*ACTIVITY*. Update the entries from the line containing "has height=1099, width=2576." through the end of the entries by replacing "screenshot" with "image" and keeping everything else unchanged. Leave the pictures out of your answer.

*TASK DATA*.
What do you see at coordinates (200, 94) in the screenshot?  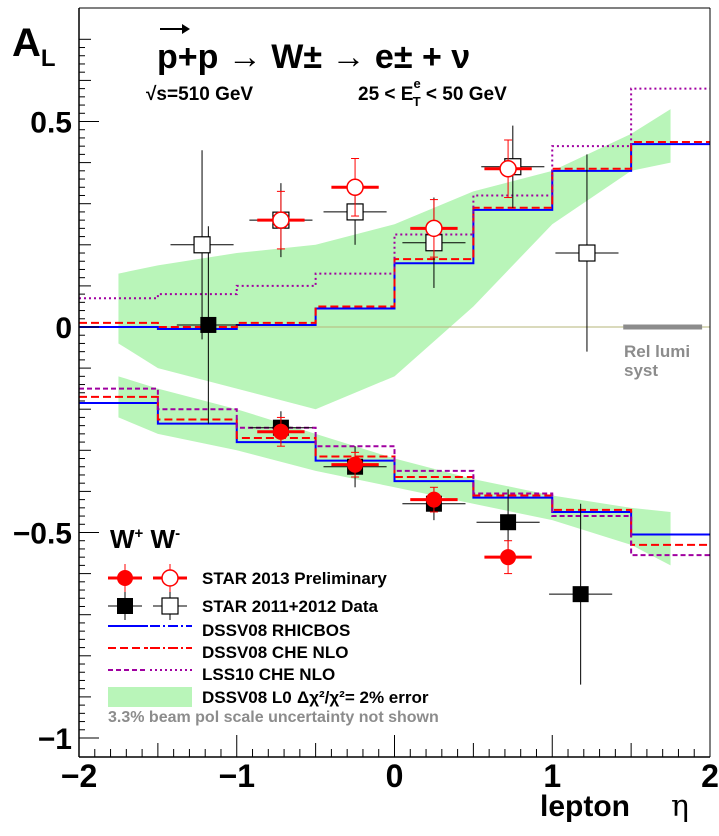 I see `energy-label: √s=510 GeV` at bounding box center [200, 94].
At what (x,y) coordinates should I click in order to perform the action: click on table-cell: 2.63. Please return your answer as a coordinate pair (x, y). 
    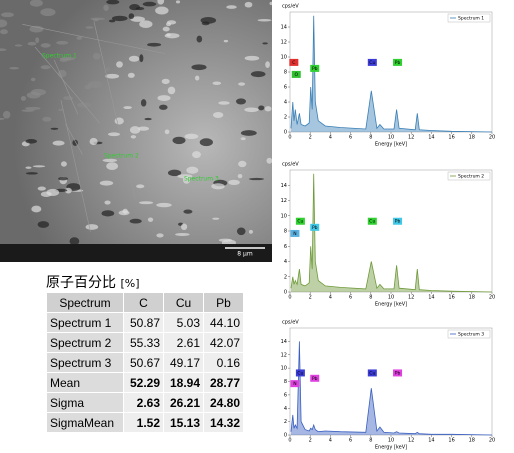
    Looking at the image, I should click on (144, 402).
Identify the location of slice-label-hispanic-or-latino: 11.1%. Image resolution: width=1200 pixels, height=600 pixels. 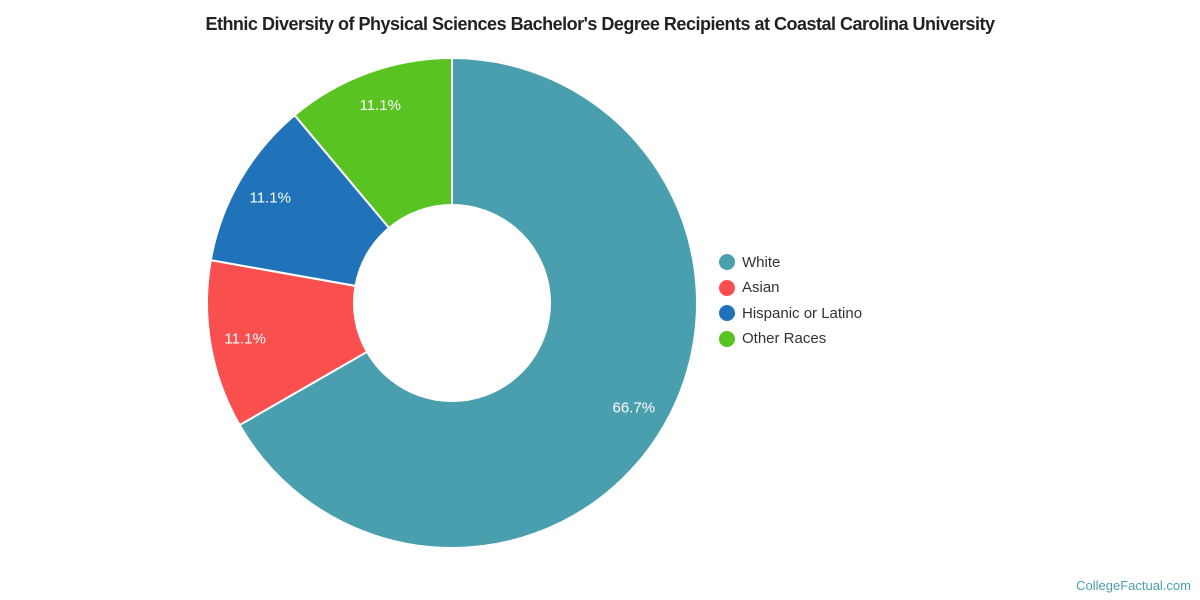
(270, 198).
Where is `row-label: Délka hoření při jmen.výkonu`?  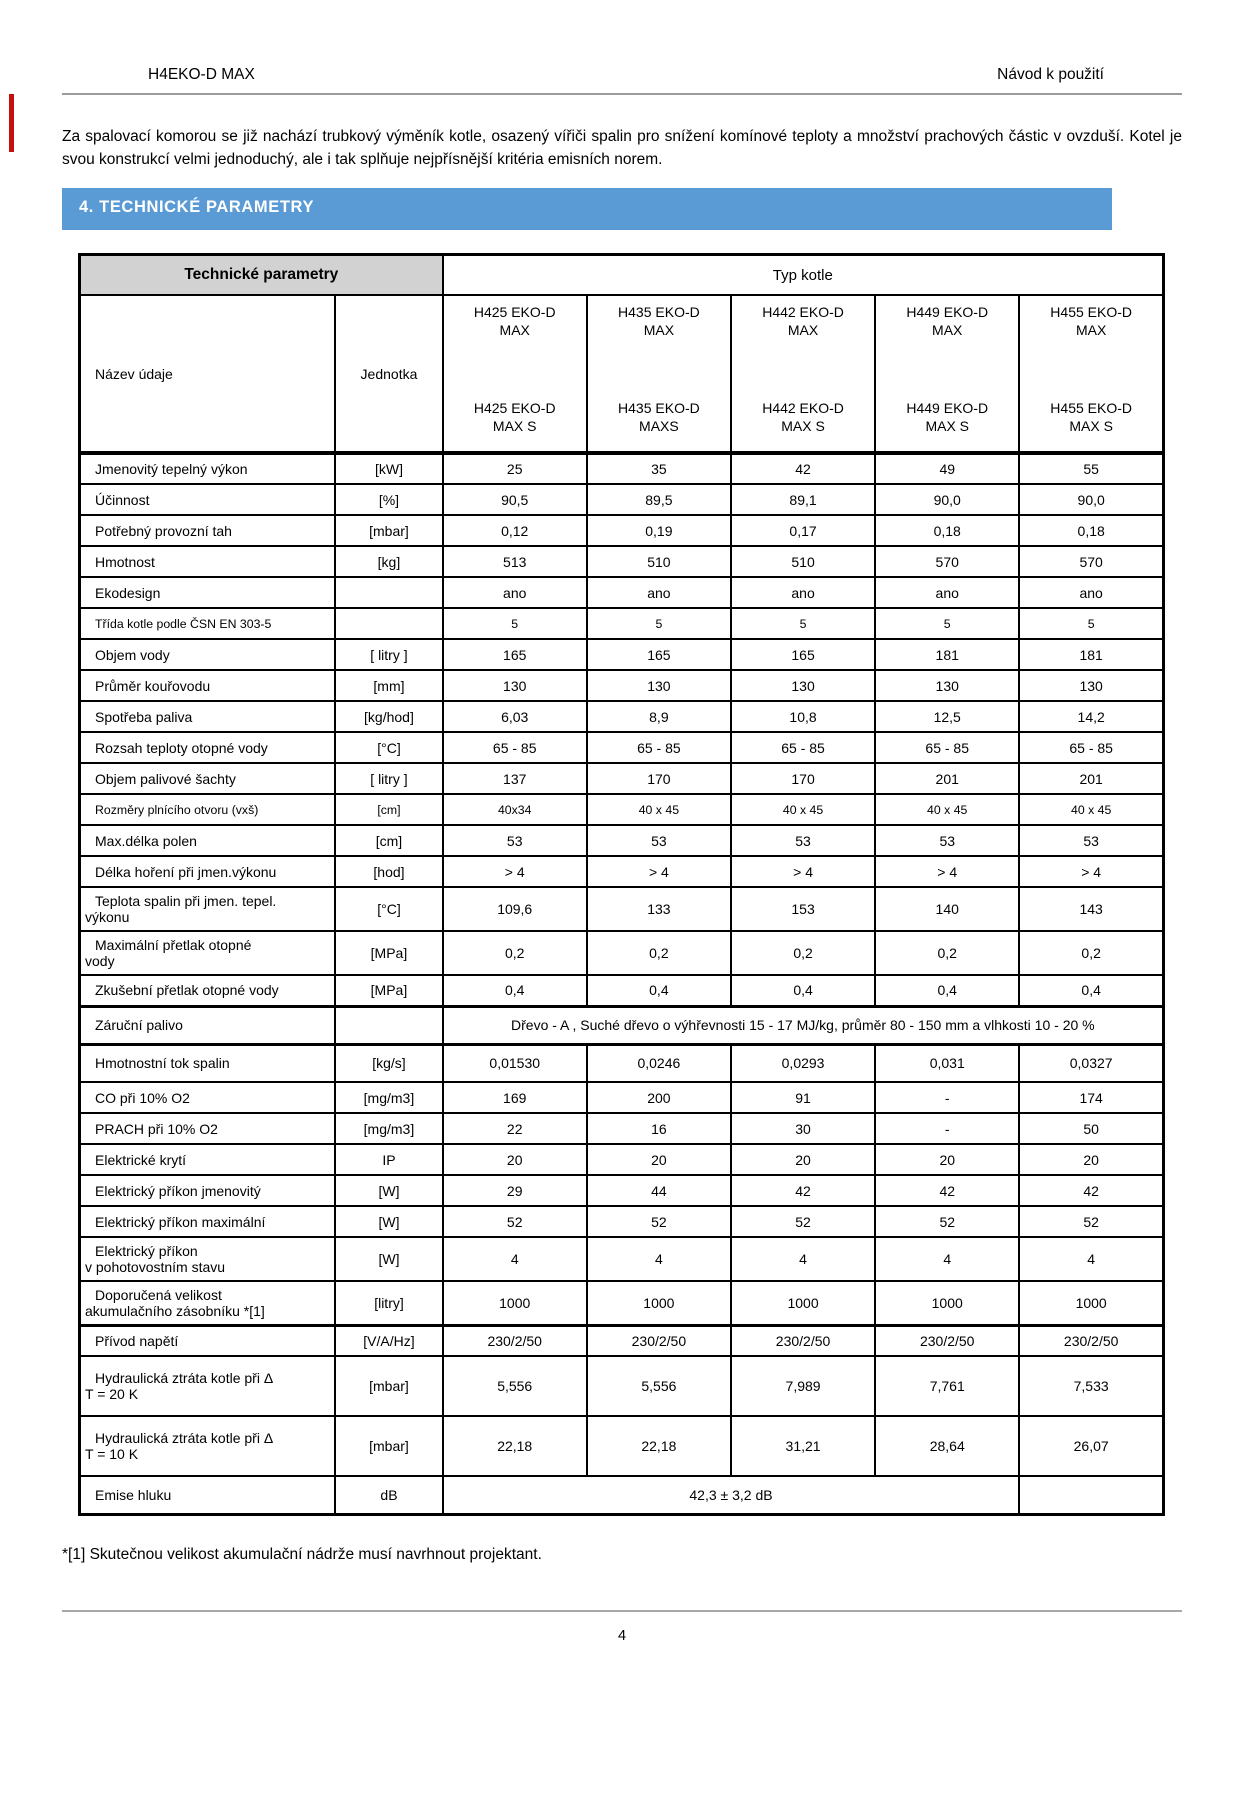 row-label: Délka hoření při jmen.výkonu is located at coordinates (208, 872).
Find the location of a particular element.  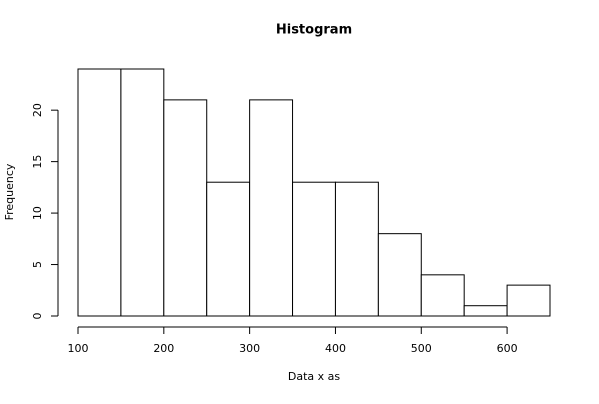

x-tick-label: 200 is located at coordinates (164, 348).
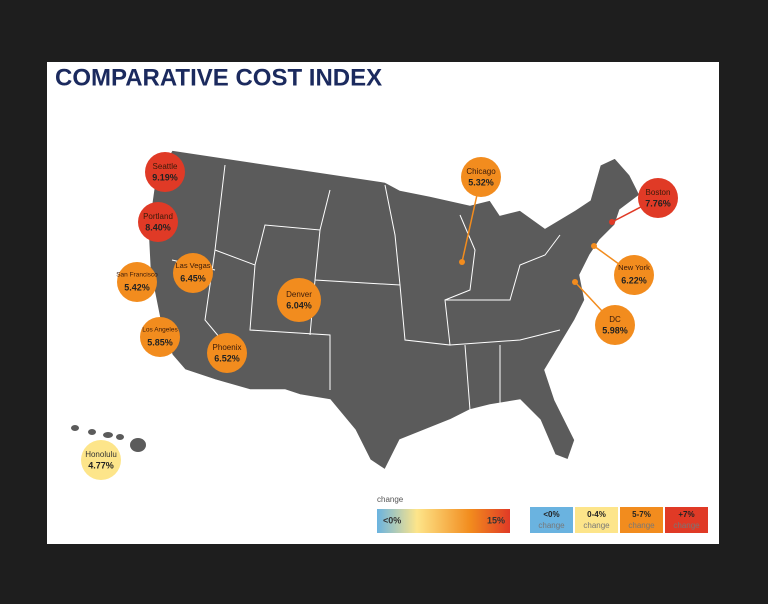 This screenshot has width=768, height=604. I want to click on city-value: 6.22%, so click(634, 280).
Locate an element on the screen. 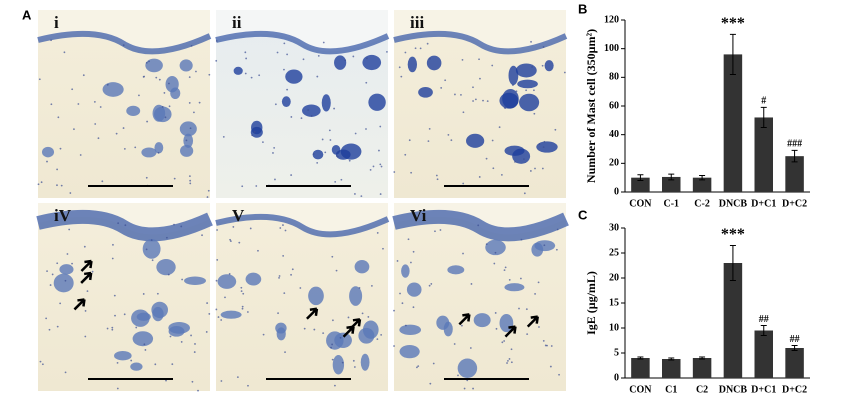 Image resolution: width=850 pixels, height=409 pixels. significance: *** is located at coordinates (733, 24).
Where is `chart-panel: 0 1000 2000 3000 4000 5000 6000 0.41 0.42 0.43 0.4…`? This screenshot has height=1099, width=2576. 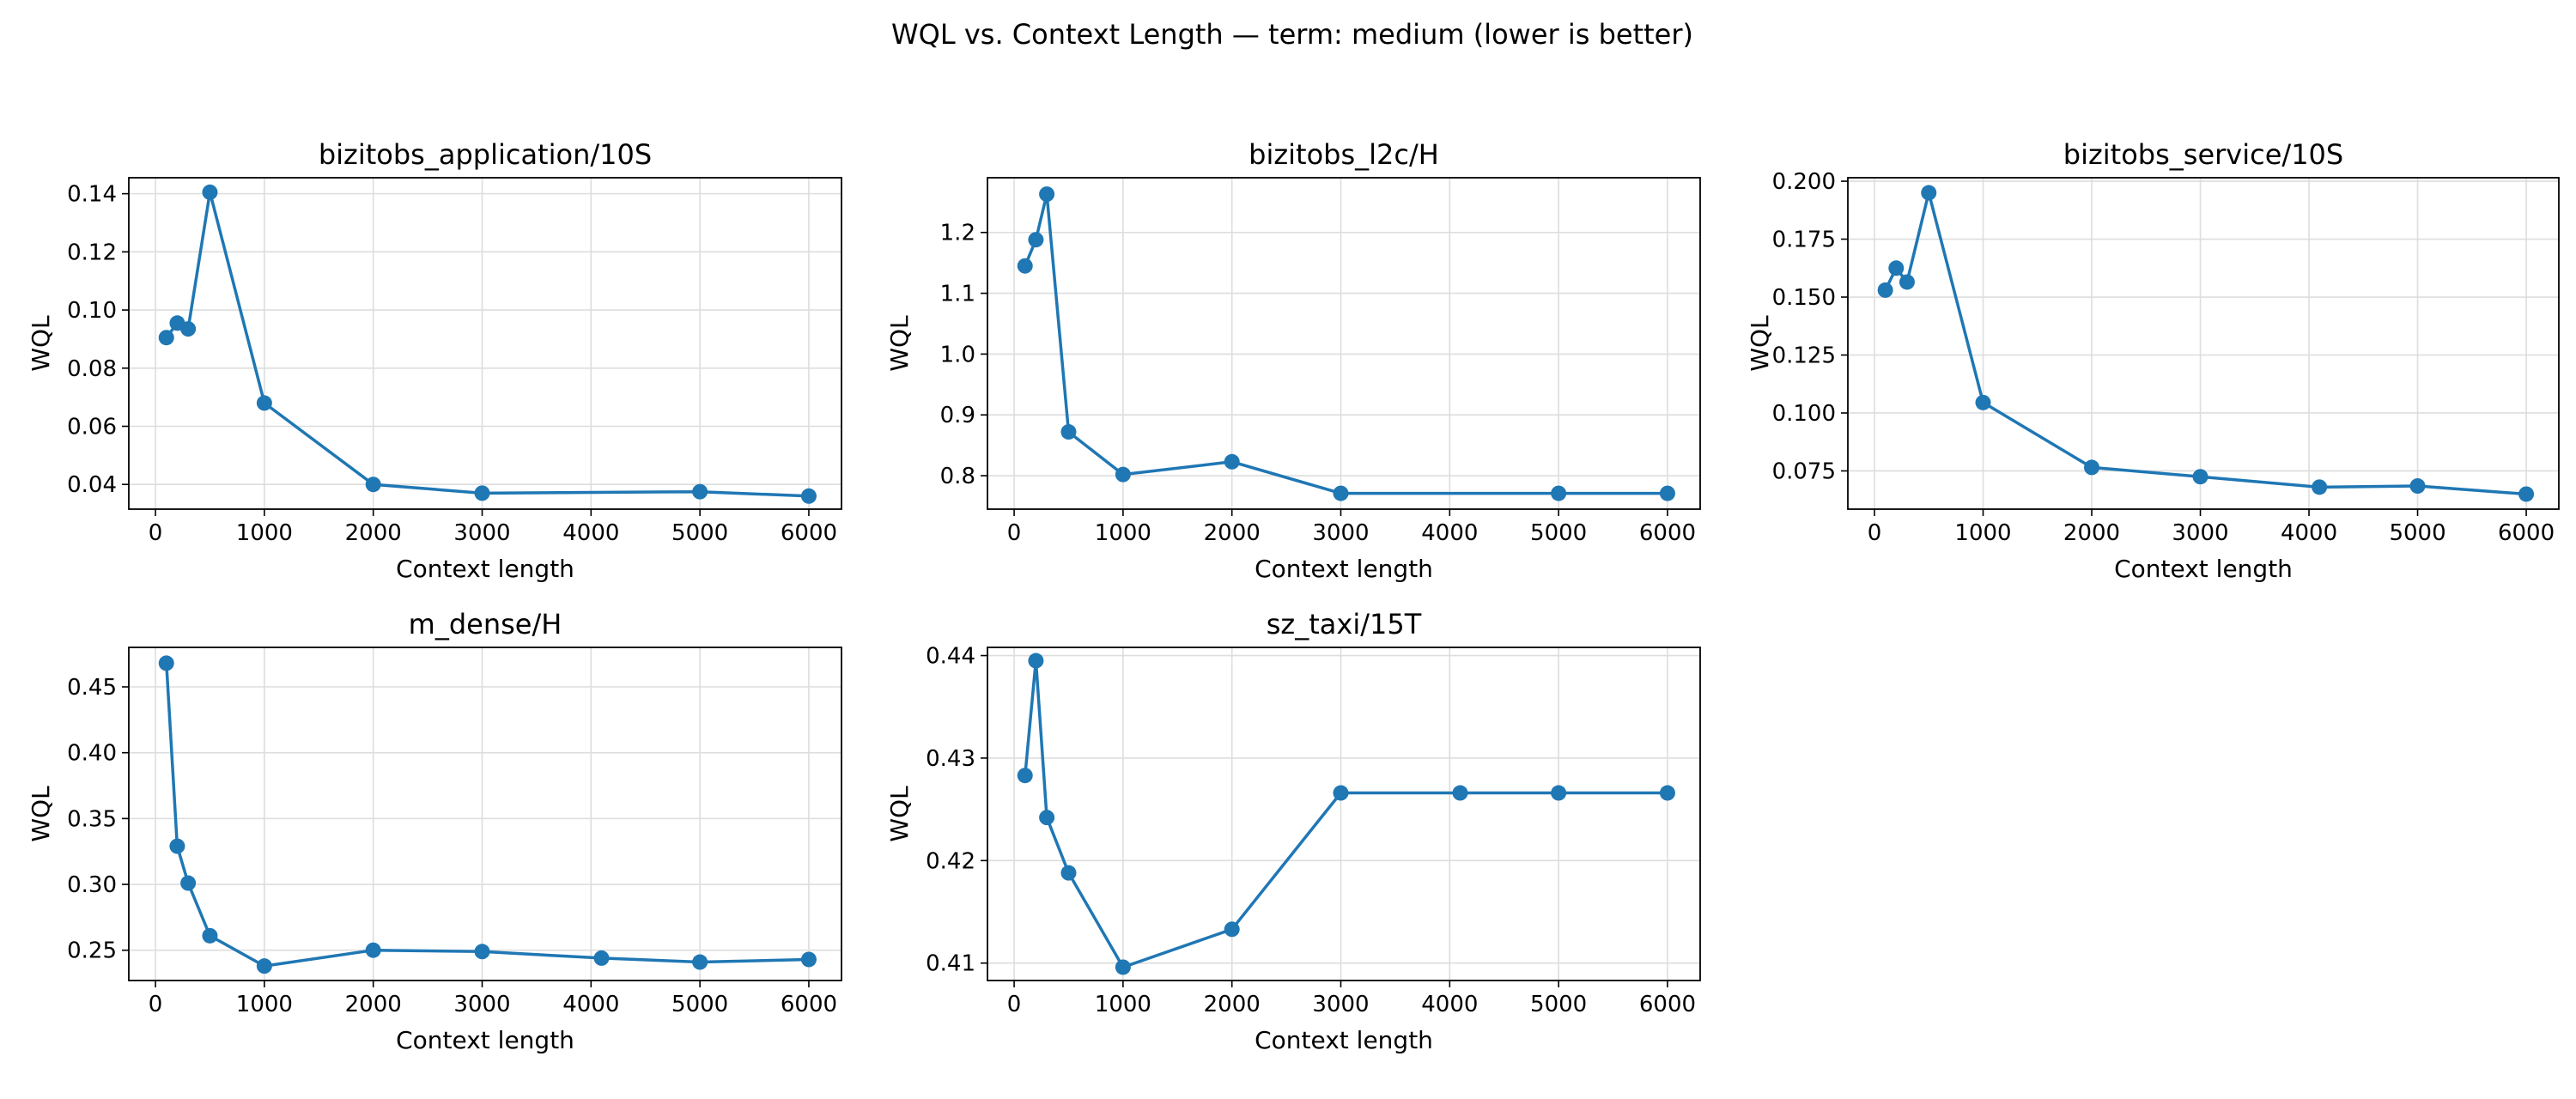
chart-panel: 0 1000 2000 3000 4000 5000 6000 0.41 0.42 0.43 0.4… is located at coordinates (1293, 831).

*ANSWER TO THE EXERCISE*.
Where is `chart-panel: 0 1000 2000 3000 4000 5000 6000 0.41 0.42 0.43 0.4…`? This image has height=1099, width=2576. 
chart-panel: 0 1000 2000 3000 4000 5000 6000 0.41 0.42 0.43 0.4… is located at coordinates (1293, 831).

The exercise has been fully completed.